CONDIZIONI FISICHE – «Abbiamo un altro allenamento domani mattina, ma Pezzella, Ribery e Castrovilli sono disponibili. Verifichiamo comunque domani mattina fino in fondo. Con Borja invece non siamo ancora a posto, dovremo aspettare ancora un po’ purtroppo. Per il resto valutiamo le situazioni dei nuovi per evitare che accada come a Borja a Milano, che in mezz’ora ha avuto un problemino».

CHIESA – «Mi prendo la responsabilità per la fascia data a Federico contro la Samp. Non l’avrei fatto avessi saputo il polverone che si è scatenato. Non sapendo che ci sarebbe potuta essere la cessione abbiamo dato seguito alle gerarchie, visto che lui era vice-capitano. Nessuno era certo della sua cessione. E c’è stato questo equivoco: ormai è andata. Dispiace se ne sia andato perché era al top della forma, però non possiamo farci niente. Ora non conta più parlare di chi non c’è e dobbiamo portare il più velocemente possibile i ragazzi che sono arrivati ad una condizione ottimale per non rimpiangere l’assenza di Chiesa»
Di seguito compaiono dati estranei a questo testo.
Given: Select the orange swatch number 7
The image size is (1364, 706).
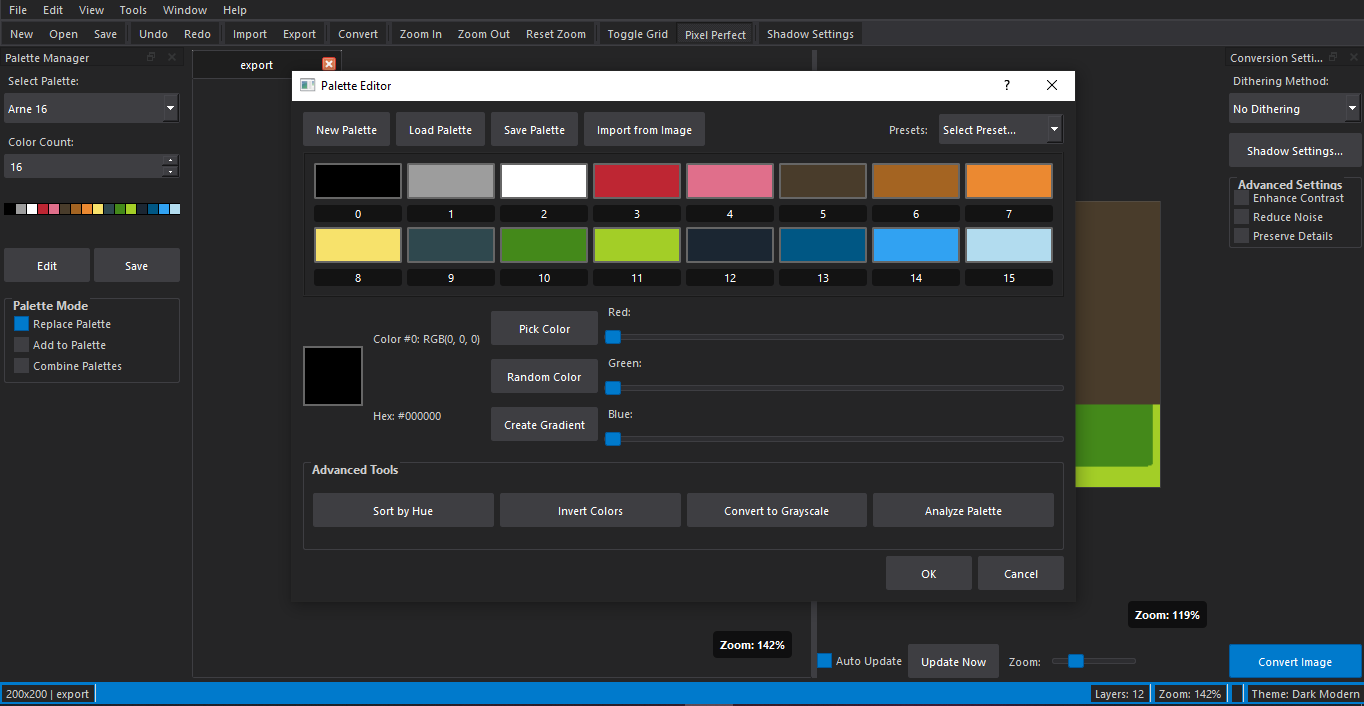Looking at the screenshot, I should pos(1008,181).
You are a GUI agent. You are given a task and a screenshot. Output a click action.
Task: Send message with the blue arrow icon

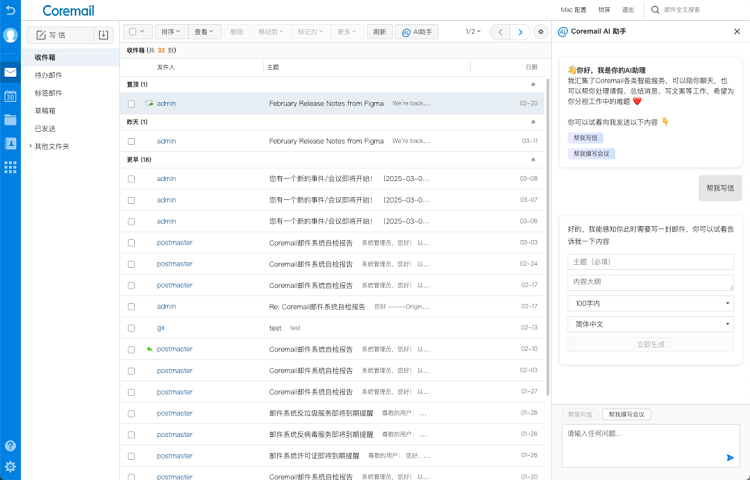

ATTACCO – «Perché non è arrivato nessuno? La società non è che non l’ha voluta prendere, è che non si sono create le condizioni. Ma noi siamo sicuri dei nostri attaccanti e volevo restassero qua. Hanno una grande prospettiva, ma bisogna aspettare: basti pensare a Ciccio Caputo. Abbiamo tre attaccanti giovani e volevamo inserirne un altro d’esperienza nel caso volessi giocare con due punte».

CENTROCAMPO – «Quando se ne è andato Badelj volevamo un sostituto di ruolo, ma nello sviluppo del mercato abbiamo capito che Amrabat vuole giocare davanti alla difesa perché lui si sente così. Infatti con la Nazionale gioca lì. Avendo quindi lui in rosa, abbiamo deciso di lavorare su di lui. Detto questo, andiamo anche a due a centrocampo quindi siamo nelle condizioni che possa fare entrambe le cose. E con Bonaventura, Borja e Castrovilli abbiamo degli equilibratori»,

SPEZIA – «Abbiamo passato un periodo duro, anche per le vicende di mercato. Loro son due settimane si allenano pensando solo alla Fiorentina, noi abbiamo ritrovato ieri 12 giocatori. Ci vuole il massimo della concentrazione, anche perché hanno un allenatore bravo e giocatori rapidi e veloci. Ha vinto a Udine, con il Milan non ha demeritato. Non c’è ad oggi una squadra materasso in Serie A. Le insidie sono dietro l’angolo».

PEZZELLA – «Non ho mai avuto dubbi sulla sua serietà. È attaccato alla maglia della Fiorentina per come è stato qui con la sua famiglia. Soffriva come un matto di non poter giocare, ma solo perché aveva un problema al piede. Privarci di un ragazzo così ci ha dato fastidio perché è il capitano ed è una guida importante per tutti».